Page:Tinayre - L Amour qui pleure.djvu/272

La bibliothèque libre.
Cette page a été validée par deux contributeurs.

» — J’ai été trop heureux d’abord… puis trop malheureux… Maintenant, je refais le voyage que je fis naguère avec Élisabeth… Il me semble que je poursuis sa chère ombre, dans ce pays qui fut le sien et que j’aimai.

» Il me parla d’Elle, sans déclamation, sans violence du geste et de la voix, avec une douleur sourde et contenue.

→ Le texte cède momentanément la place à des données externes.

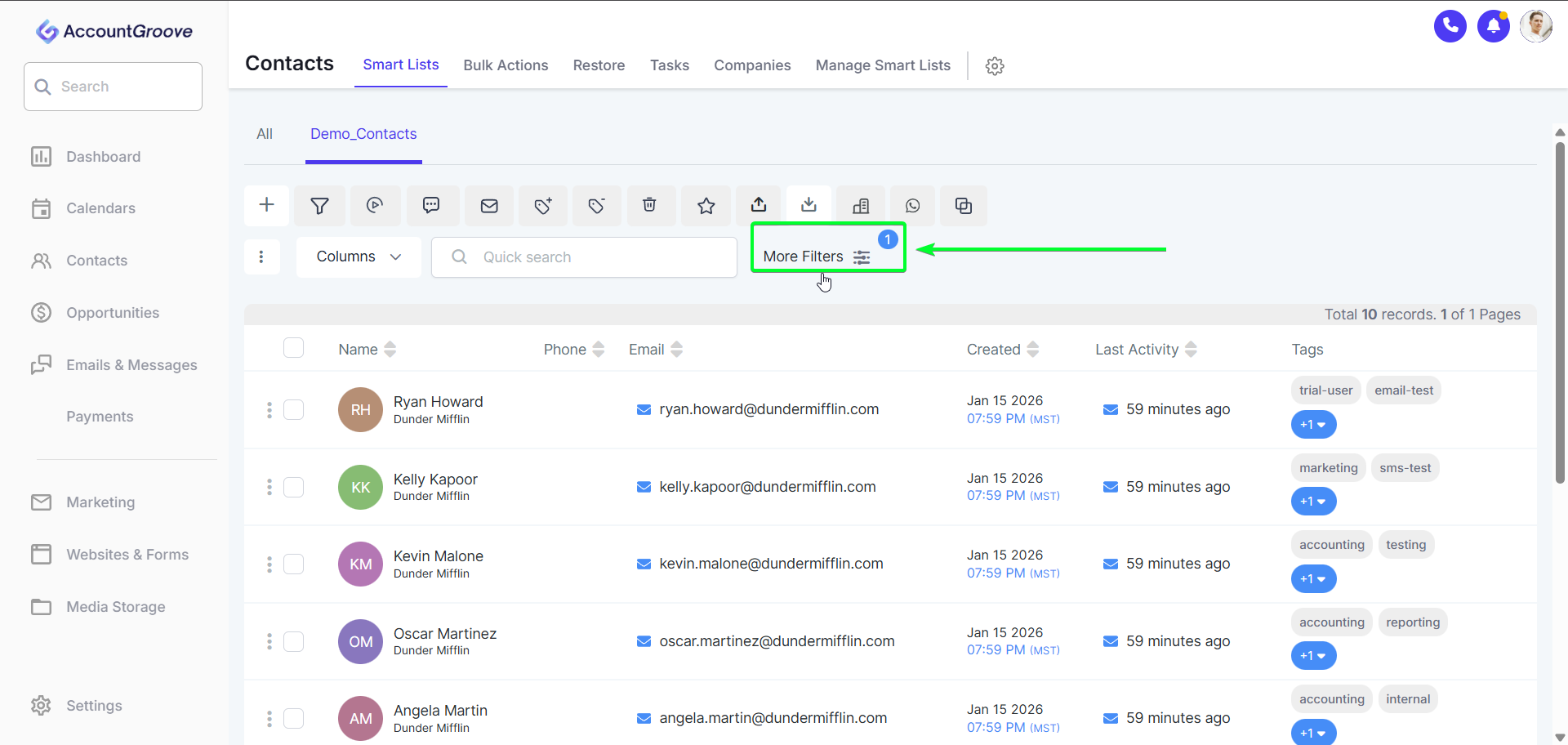This screenshot has height=745, width=1568.
Task: Toggle the select all contacts checkbox
Action: [294, 348]
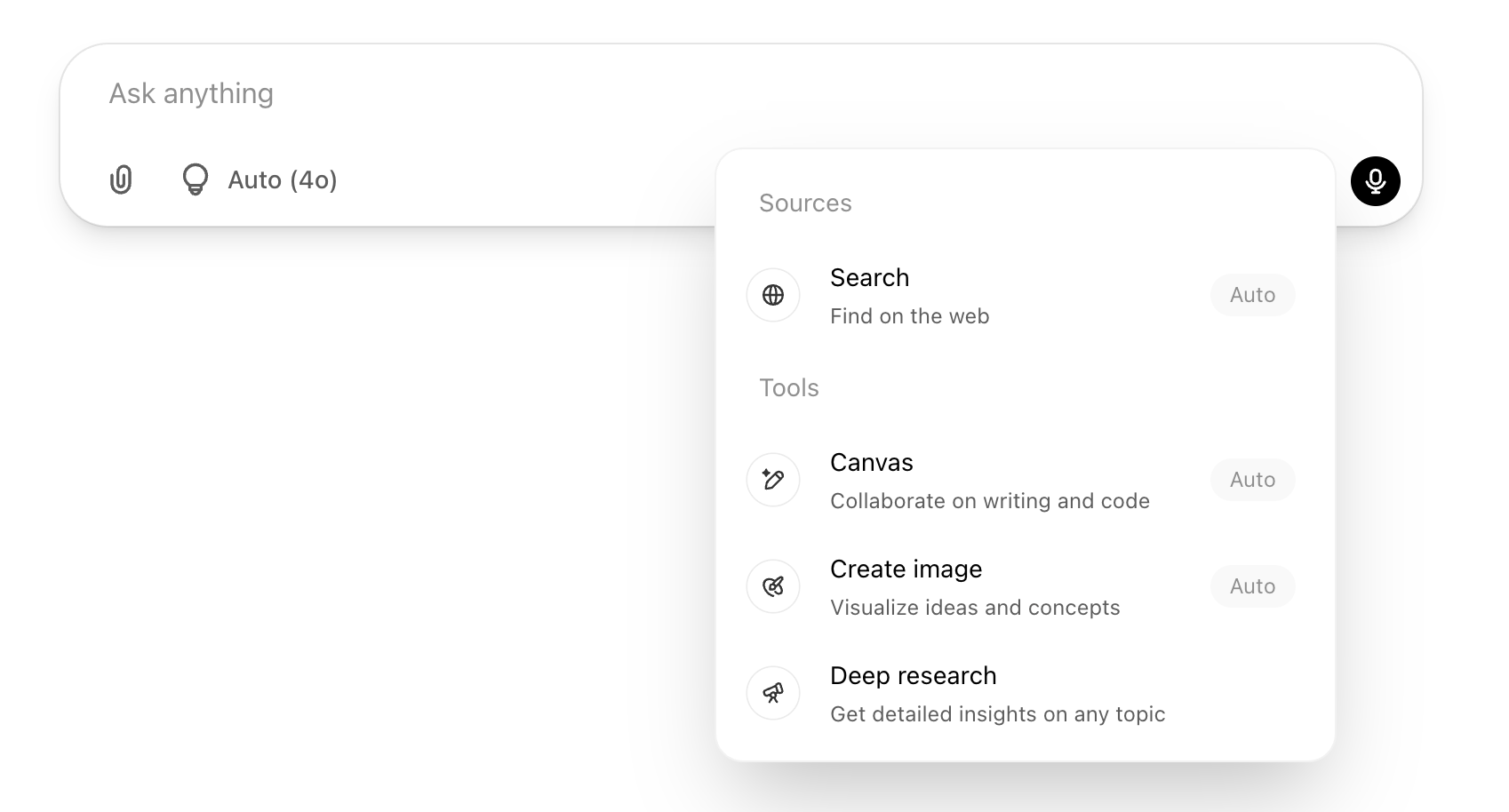Click the globe Search icon
This screenshot has height=812, width=1509.
point(773,295)
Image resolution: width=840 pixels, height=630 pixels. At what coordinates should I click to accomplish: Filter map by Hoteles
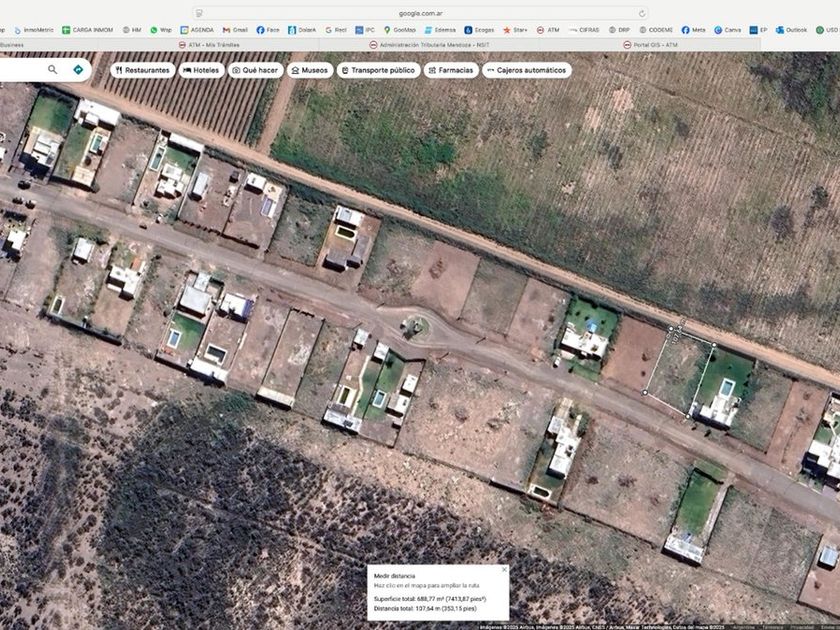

Elle n’avait pas souffert. Elle était morte d’un subit arrêt du cœur, par un doux soir de lune et de brise. Assise au piano, elle jouait une sonate de Mozart, tandis que Franckel, à la fenêtre, respirait l’odeur de la fenaison récente… Sa jeune vie s’était éteinte dans la vibration d’un arpège mineur. Ses doigts de morte avaient tenu la dernière note, longtemps, trop longtemps… au delà de la mesure écrite… Puis, le silence éternel…

» — Pourtant, dit Franckel, j’ai pu lui survivre… Un espoir m’a soutenu… une quasi-certitude… Mais non !… tu rirais… tu me démontrerais, logiquement, scientifiquement, l’inanité de ma chimère… tu penserais : « Il est fou… »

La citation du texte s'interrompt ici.